Der russische UN-Botschafter Wassili Nebensja hat in einer Dringlichkeitssitzung des Weltsicherheitsrats zum Fall des vergifteten russisch-britischen Ex-Doppelagenten Sergej Skripal auf Widersprüche und Unklarheiten in der britischen Darstellung verwiesen.
Sergej Skripal und seine Tochter hätten offenbar sofort ein Gegengift erhalten müssen, um am Leben zu bleiben, sagte Nebensja am Donnerstag in der offenen Sitzung des UN-Sicherheitsrates.
„Jene, die das Attentat auf Sergej Skripal und seine Tochter Julia verübten, haben offenbar eine äußerst giftige Substanz eingesetzt, d. h., die riskanteste und gefährlichste Methode“, sagte der Diplomat. „Dabei haben sie die Sache nicht einmal zu Ende geführt. Denn die Betroffenen sind am Leben, und Julia ist Gott sei Dank, nach allem zu urteilen, schnell auf dem Wege der Genesung.“
Der Botschafter wies auch darauf hin, dass es „in dieser trüben Sache eine Menge Fragen gibt, und je weiter, desto mehr“:
„Wenn diese superstarke Substanz in Skripals Haus versprüht wurde oder auf dessen Türgriff, und dazu neigt nach allem zu urteilen die Ermittlung, wie konnten dann Sergej und Juli noch mehrere Stunden in einem normalen Zustand sein? Und das, wo der Sergeant Nick Bailey, der ihnen zu Hilfe eilte, sofort die Besinnung verlor. Wie haben sie alle danach überleben können“, lautete Nebendsja‘s rhetorische Frage.
„Die einzige Erklärung hierfür ist, dass ihnen allen sofort ein Antidot gegeben worden war.
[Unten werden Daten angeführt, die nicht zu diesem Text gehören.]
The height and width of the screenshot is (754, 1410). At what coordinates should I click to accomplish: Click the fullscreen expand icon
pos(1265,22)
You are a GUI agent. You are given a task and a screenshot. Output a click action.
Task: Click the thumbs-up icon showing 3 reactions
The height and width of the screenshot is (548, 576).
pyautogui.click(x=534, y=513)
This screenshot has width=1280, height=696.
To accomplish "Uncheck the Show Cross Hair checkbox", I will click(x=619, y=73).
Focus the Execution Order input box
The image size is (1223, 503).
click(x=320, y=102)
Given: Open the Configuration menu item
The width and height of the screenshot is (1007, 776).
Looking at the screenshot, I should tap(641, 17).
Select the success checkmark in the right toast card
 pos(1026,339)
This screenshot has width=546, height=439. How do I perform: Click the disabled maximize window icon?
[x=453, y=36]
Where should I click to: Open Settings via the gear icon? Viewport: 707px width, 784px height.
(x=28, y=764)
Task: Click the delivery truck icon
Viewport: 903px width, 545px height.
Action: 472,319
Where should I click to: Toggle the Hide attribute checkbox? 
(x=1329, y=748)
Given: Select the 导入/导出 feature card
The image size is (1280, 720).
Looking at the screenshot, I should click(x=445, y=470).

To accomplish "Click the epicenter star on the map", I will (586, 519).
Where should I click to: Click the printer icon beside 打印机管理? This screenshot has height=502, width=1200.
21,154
Um das zu tun, musste diese Substanz, und nicht einfach eine ähnliche Substanz, nach der einhelligen Meinung der Experten irgendwo greifbar gewesen sein“, stellte der russische Diplomat fest.
Dabei erwies er darauf, dass das britische Militärlabor Porton Down sich nur wenige Kilometer vom Tatort entfernt befindet und „für seine Entwicklungen von Chemiewaffen bekannt ist“. „Zur Tätigkeit dieses Labors gebe es ebenso „viele offene Fragen.“
Wenn Großbritannien ihm zufolge „die Frechheit besitzt zu erklären, dass hinter dem Vorfall in Salisbury mit großer Wahrscheinlichkeit Russland steht, können wir ebenso mit großer Wahrscheinlichkeit vermuten, dass hinter dieser Megaprovokation die Geheimdienste mancher Länder stehen“, resümierte Nebensja.
Giftanschlag und diplomatishe Krise
Der frühere russisch-britische Doppelagent Sergej Skripal und seine Tochter Julia waren am 4. März im britischen Salisbury bewusstlos aufgefunden worden. Von wem und unter welchen Umständen sie wirklich vergiftet wurden, ist unklar. Die britische Premierministerin Theresa May machte die russische Regierung für das mutmaßliche Attentat verantwortlich und ordnete die Ausweisung von 23 russischen Diplomaten an. Aus „Solidarität“ mit London wiesen auch die USA, Deutschland und viele weitere EU-Staaten Dutzenden russischen Diplomaten die Tür.
Russland weist diesen Vorwurf von sich und fordert eine unabhängige Aufklärung. Als Reaktion wies auch Moskau westliche Diplomaten aus.
In dieser Woche gab es in der Giftaffäre eine Wende: Das mit der Untersuchung beauftragte britische Militärlabor Porton Down teilte am Dienstag mit, eine russische Herkunft des Nervengifts sei nicht nachweisbar. Der Kreml forderte daraufhin von der britischen Regierung eine Entschuldigung.
Dennoch lehnte die Europäische Union auf einer Sondersitzung der Organisation für das Verbot chemischer Waffen (OPCW), die am Mittwoch auf den russischen Antrag hin in Den Haag stattfand, den Vorstoß Russlands und weiteren 14 Mitgliedstaaten zu völkerrechtskonformen Ermittlungen ab. Die britische Delegation bezeichnete den Vorschlag zu gemeinsamen Untersuchungen sogar als eine „perverse Ablenkungstaktik“. Schon einen Tag späterberichtete die „The Times“, die britischen Geheimdienste hätten den Standort des Labors ermittelt, in dem das beim Attentat eingesetzte Nervengift erzeugt worden sein könnte.